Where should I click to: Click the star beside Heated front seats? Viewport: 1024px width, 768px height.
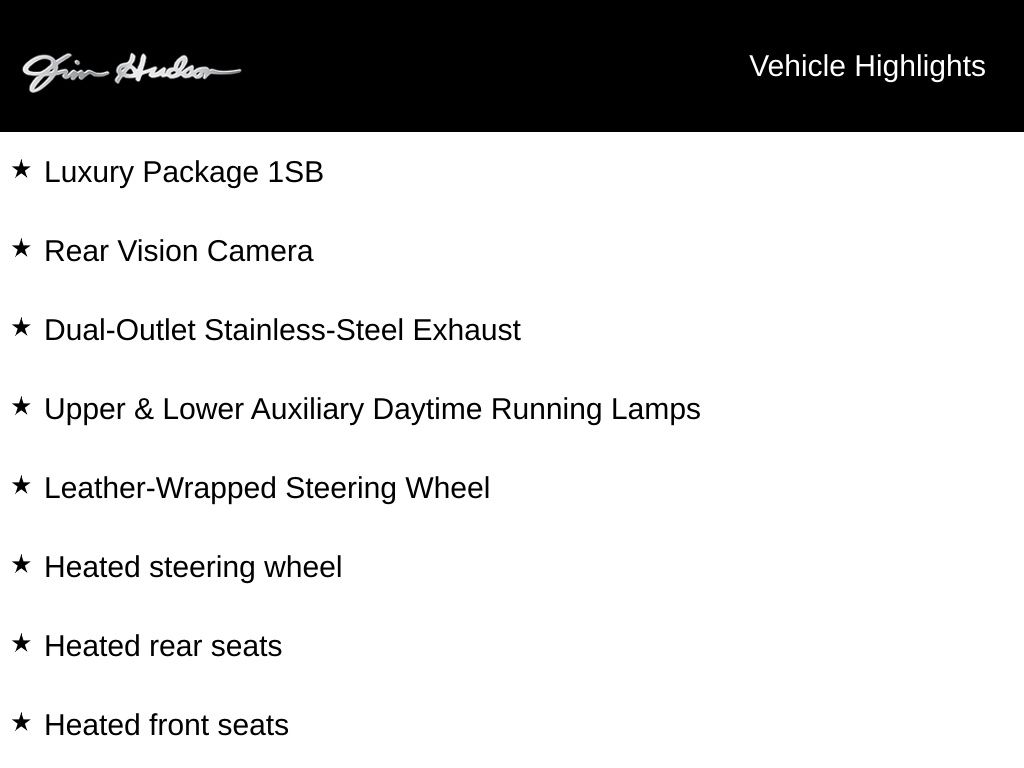click(21, 722)
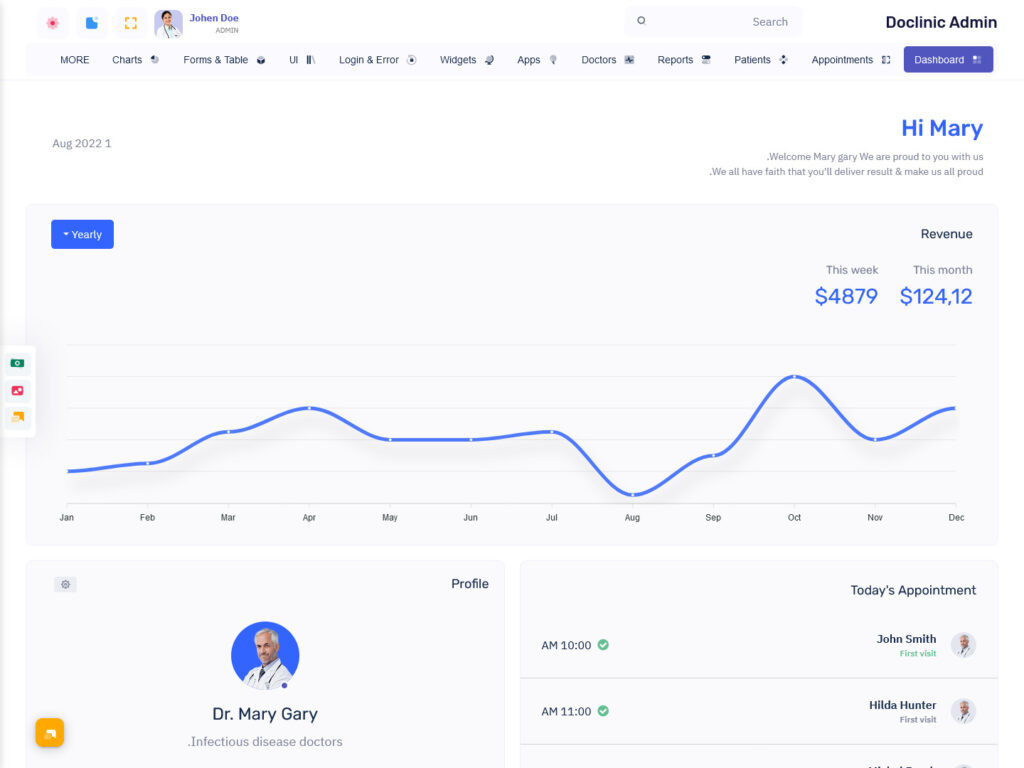Toggle the checkmark beside AM 11:00 appointment
1024x768 pixels.
(x=602, y=711)
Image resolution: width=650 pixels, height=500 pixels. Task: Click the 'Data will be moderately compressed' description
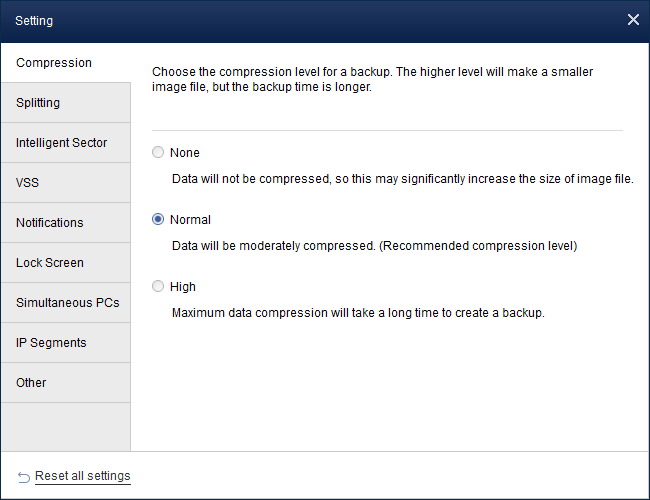(374, 245)
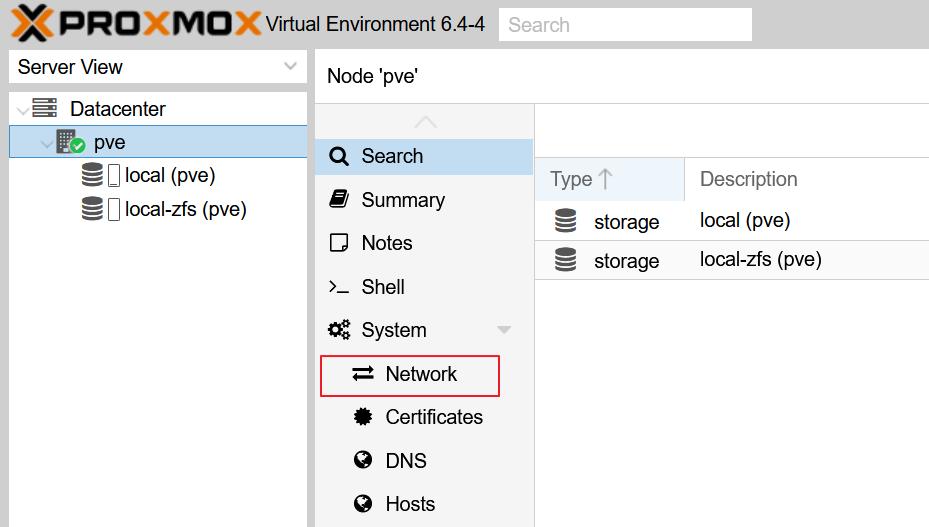
Task: Open the Network menu item
Action: [420, 374]
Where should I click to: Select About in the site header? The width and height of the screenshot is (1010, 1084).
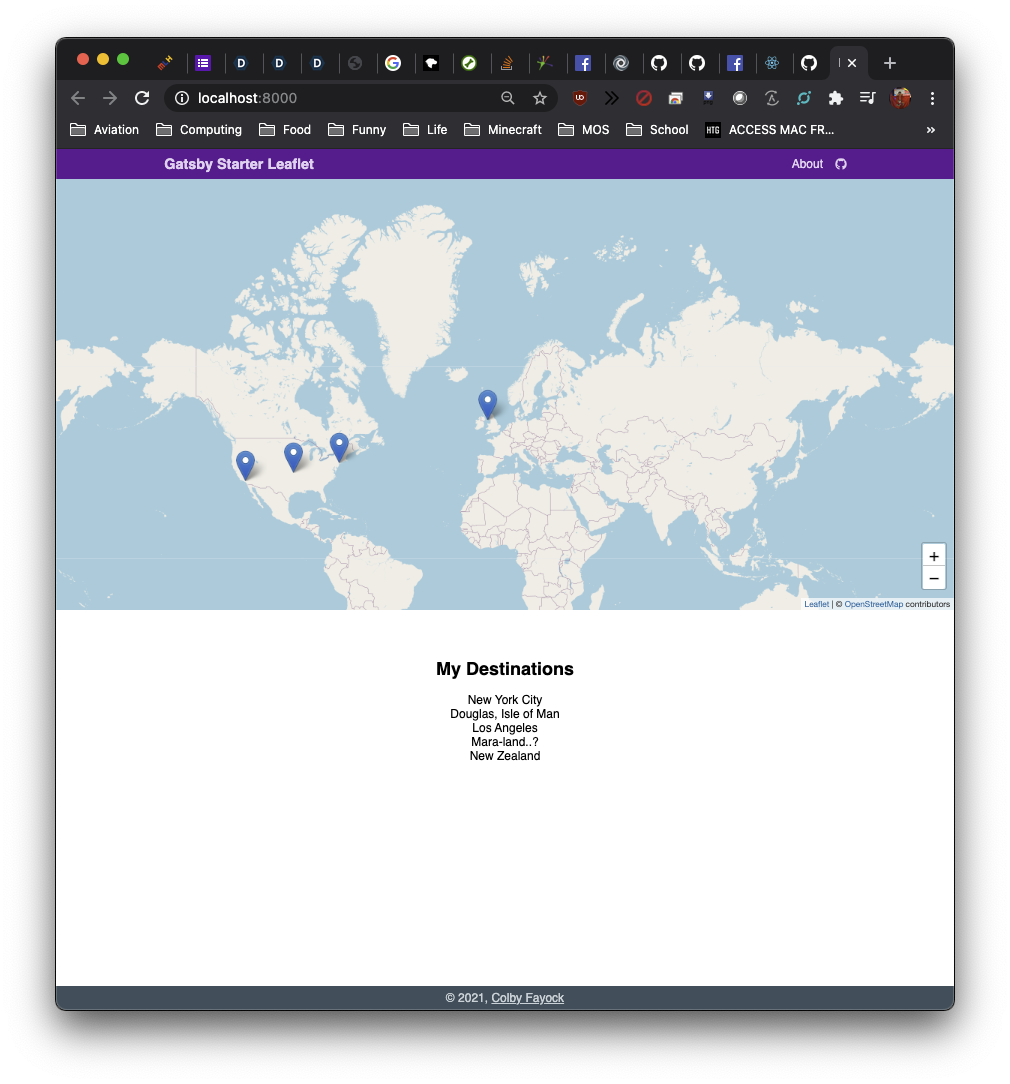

--

> [Work required]:
Repeat the records above exactly, without pictures.

> [Answer to this exercise]:
Where should I click to: Click the star beside Heated front seats? Viewport: 1024px width, 768px height.
click(21, 722)
Toggle the checkmark beside AM 11:00 appointment
1024x768 pixels.
(x=602, y=711)
Image resolution: width=650 pixels, height=500 pixels. Task: Click the 'Data will be moderately compressed' description
(374, 245)
Task: Open the Network menu item
Action: [420, 374]
Where should I click to: Select About in the site header? The width and height of the screenshot is (1010, 1084).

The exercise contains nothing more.